The crash was so violent that doctor Viktor Shpakov admitted: "When we were driving to the crash site, to be honest, we didn't expect that any of the Tu-134 passengers would survive."

Twenty-two occupants died on scene. An additional two passengers and one crew member died, summing up to 27 fatalities.

All survivors were evacuated within an hour. Eleven ambulance crews arrived at the crash site.The victims were taken to hospitals in Sverdlovsk and Pervouralsk. Residents donated 200 liters of blood, medications were sent from across the region, and the Red Cross provided financial assistance. Some were discharged within a few days, while others faced lengthy treatment.

In response to the evacuation, passenger Artur Latypov said: "We saw smoke, it was getting hard to breathe, but there were no flames. There was no panic in the cabin. The crew and flight attendants behaved calmly, and their actions were clearly coordinated. I believe the captain made the right decision to land the plane; otherwise, we would all have suffocated. As it was, most of us were saved."
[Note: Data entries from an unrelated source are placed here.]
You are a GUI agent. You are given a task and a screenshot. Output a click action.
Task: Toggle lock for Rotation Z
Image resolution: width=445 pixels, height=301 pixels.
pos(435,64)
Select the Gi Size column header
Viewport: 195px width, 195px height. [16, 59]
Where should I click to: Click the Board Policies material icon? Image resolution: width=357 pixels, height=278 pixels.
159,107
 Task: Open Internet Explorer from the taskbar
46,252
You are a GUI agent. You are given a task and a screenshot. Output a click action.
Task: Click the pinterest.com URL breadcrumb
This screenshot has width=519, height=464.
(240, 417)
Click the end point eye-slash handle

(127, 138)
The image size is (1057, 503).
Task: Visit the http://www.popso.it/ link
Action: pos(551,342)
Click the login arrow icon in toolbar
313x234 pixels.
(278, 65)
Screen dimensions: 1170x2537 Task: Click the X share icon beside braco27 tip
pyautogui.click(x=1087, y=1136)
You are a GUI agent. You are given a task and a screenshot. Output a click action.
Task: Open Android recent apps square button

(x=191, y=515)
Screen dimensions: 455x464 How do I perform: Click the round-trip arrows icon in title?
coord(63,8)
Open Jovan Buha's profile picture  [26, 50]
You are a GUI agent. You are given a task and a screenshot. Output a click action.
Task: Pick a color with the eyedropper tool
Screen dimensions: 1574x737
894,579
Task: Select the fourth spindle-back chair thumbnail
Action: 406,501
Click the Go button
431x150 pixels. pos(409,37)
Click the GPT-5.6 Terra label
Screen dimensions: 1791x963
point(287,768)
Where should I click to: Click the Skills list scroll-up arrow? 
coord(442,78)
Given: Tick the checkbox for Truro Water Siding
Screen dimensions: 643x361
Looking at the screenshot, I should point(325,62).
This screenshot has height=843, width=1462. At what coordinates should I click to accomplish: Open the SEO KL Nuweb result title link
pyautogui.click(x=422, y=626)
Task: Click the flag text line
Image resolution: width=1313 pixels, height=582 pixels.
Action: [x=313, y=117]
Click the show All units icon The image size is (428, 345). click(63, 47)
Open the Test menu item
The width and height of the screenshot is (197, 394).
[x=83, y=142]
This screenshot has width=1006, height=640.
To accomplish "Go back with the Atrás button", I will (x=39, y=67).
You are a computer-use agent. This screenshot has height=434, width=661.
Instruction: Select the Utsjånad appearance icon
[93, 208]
Witness V. Kolyasnikov stated "I was walking to work for my second shift when I suddenly heard a loud roar. I saw a plane flying very low, tilted oddly. I'd barely watched it go before I lost sight of it. Soon after, I saw a white column of air ahead and ran to call,"

== Investigation ==
During the accident investigation, the commission found no errors in the pilots' actions. Investigations determined that the fire was caused by a short circuit in electrical wiring caused by a breakdown in insulation. The fire was located in the area of frames 48-50 on the left side of the aircraft, in the rear baggage compartment. This was the only source of the fire, as both engines and the auxiliary power unit were operational and showed no signs of fire. When the aircraft completely lost power before the crash, the fire immediately ceased.

== Memorial ==
A memorial was held yearly by the residents of Pervouralsk to honored the memory of the victims. A prayer service was held at the crash site.